La storia cambia
Il primo maggio 1517 è ricordato nella storia di Londra come Evil May Day o Ill May Day. Un tragico calendimaggio. Che cosa accadde? Qualche settimana prima, verso Pasqua, un certo predicatore conosciuto come Doctor Bell si era prodigato in un discorso infiammato contro coloro che «toglievano il pane dalla bocca ai bambini senza famiglia».
Si riferiva agli stranieri. In particolar modo ai ciabattini fiamminghi e ai cortigiani francesi che, con la protezione della Corte, «rubavano il lavoro» ai cittadini locali. Bell chiamò i veri inglesi a «difendersi e attaccare gli stranieri per la causa del bene comune». Il sermone di Bell, sebbene accattivante e populista, non aveva un gran contatto con la realtà, perché solo il due per cento della popolazione londinese di allora era straniera.
Ma fece ugualmente grande effetto sulla gente. Un capopopolo di nome John Lincoln, un uomo colto, non solo accolse le parole di Bell ma lo spinse a incitare i cittadini a «ribellarsi e trucidare gli stranieri». Il primo maggio John Lincoln, con un gran seguito di folla inferocita, si diresse verso il centro città, al grido “morte agli stranieri”.
Gli andò incontro quello che allora era il vice-sceriffo di Londra, nientepopodimeno che Thomas Moore. Il quale tentò di placare gli animi, ma ci riuscì solo per qualche ora. Poi la folla si esaltò di rabbia e si diede alla violenza e al saccheggio delle botteghe e delle case dei “ruba pane”. Il re, che allora era Enrico VIII, fece intervenire l’esercito che fermò i ribelli senza troppe sottigliezze. Alcuni di essi furono arrestati e poi impiccati, la maggior parte fu rilasciata per intervento della regina consorte Caterina d’Aragona.

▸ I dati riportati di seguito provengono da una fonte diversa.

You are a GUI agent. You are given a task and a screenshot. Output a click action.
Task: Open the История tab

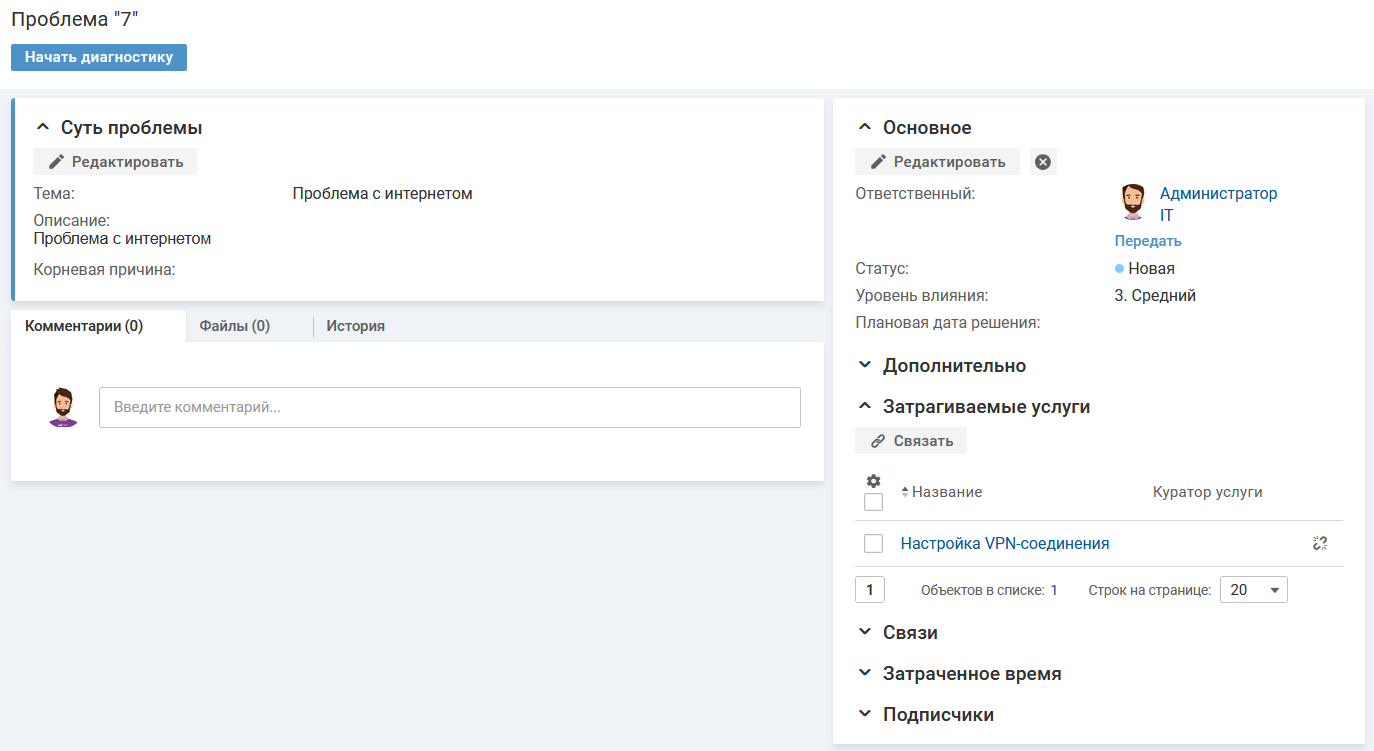point(355,326)
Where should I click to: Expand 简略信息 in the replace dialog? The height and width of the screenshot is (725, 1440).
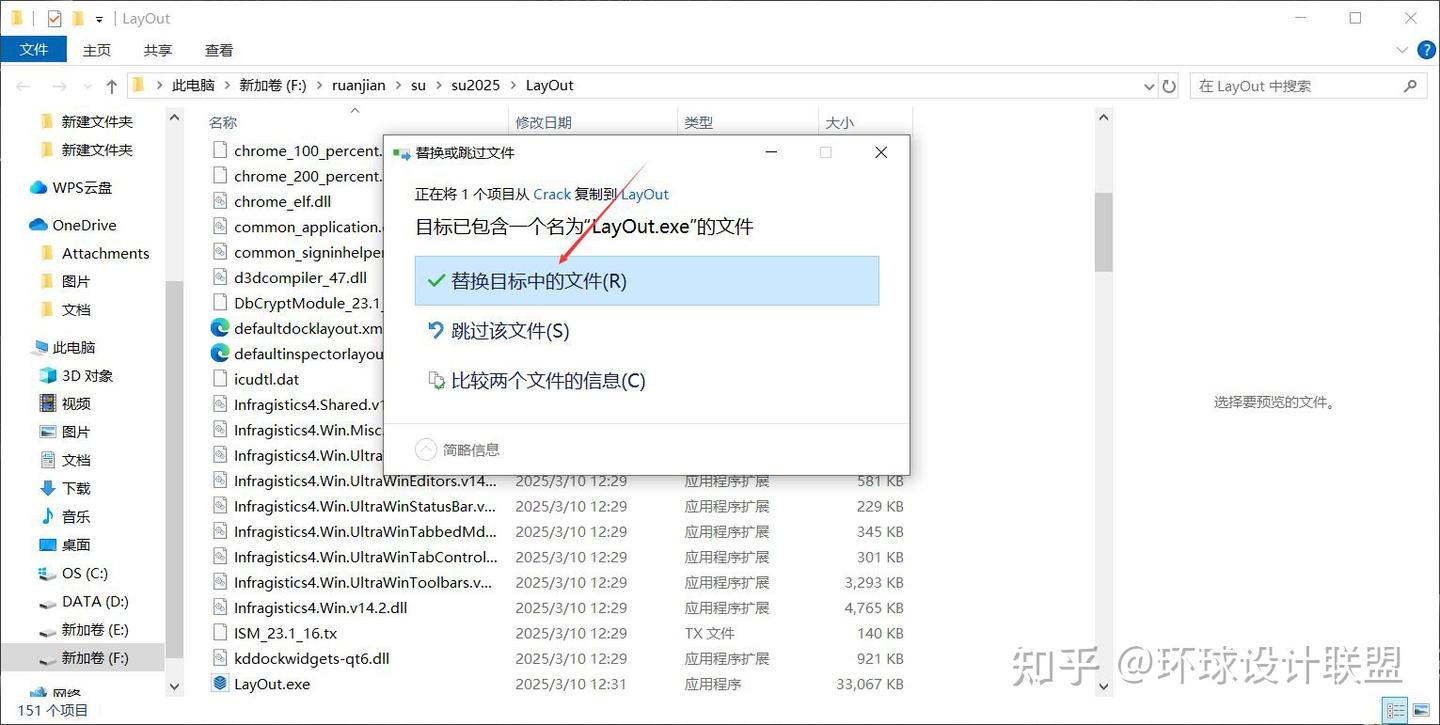point(458,449)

Il caso “Evil May Day” era archiviato. Purtroppo non il suo retaggio xenofobo. Che ritornerà spesso, anche nelle vicende dei nostri giorni. La storia non cambia? Pare che sia così. Ma c’è dell’altro legato a quella vicenda. Un certo commediografo di nome Anthony Munday, un’ottantina d’anni dopo quei fatti, decise di mettere in scena la storia di Thomas Moore. Partendo proprio dall’episodio del tragico candendimaggio. (Un particolare. Per scrivere la scena di folla, Munday si rivolse a quello che allora era e rimarrà il campione indiscusso in materia, William Shakespeare. Il quale accettò).
Il protagonista dell’opera di Munday, Thomas Moore, colto e arguto umanista, era stato il Cancelliere del regno che si era rifiutato di accettare l’Atto di Supremazia, con il quale la Chiesa d’Inghilterra si dividerà poi da quella di Roma. Moore non accettò, appellandosi alla libertà di coscienza. E per questo venne giustiziato.
La sua morte destò scalpore in tutta Europa, anche perché lui era conosciutissimo. Il testo teatrale di Munday, sebbene scritto decenni dopo i fatti, fu censurato e non venne mai messo in scena. Perché la propaganda politica di allora non voleva che Thomas Moore venisse presentato come un eroe, un martire. L’entourage della Corte, per difendere l’immagine dell’ormai defunto Enrico VIII e della figlia regnante Elisabetta I, insisteva sul presentare Moore come un “ostinato caparbio”, eretico ed estremista. La storia non cambia? Pare che sia così.
Anche ai nostri giorni la propaganda politica riesce a far passare un aggressore per benefattore, manipolando a proprio interesse i fatti. Il copione teatrale di Munday fu perciò recluso in qualche dimenticatoio della British Library.
Solo recentemente è stato ritrovato e tradotto anche in italiano (pubblicato ora dai tipi di Feltrinelli col titolo Sir Thomas Moore). Questo testo pone secca e dura una domanda. La storia non cambia? A prima vista pare che – date le recenti news, i discorsi xenofebeggianti e le manipolazioni politiche delle informazioni – sia proprio così. Ma così non è. La storia progredisce. Anche se lentamente, anche se attraverso percorsi tortuosi, nei quali alcuni elementi sembrano difficili da estirpare.
Basta pensare alla libertà di pensiero, per la quale Moore andò alla forca. Lui ci aveva creduto, ora è un valore indiscusso. Almeno in gran parte del mondo. Oggi c’è tanta gente che si impegna perché i fenomeni xenofobici diventino presto storia passata. Questa è la strada della storia.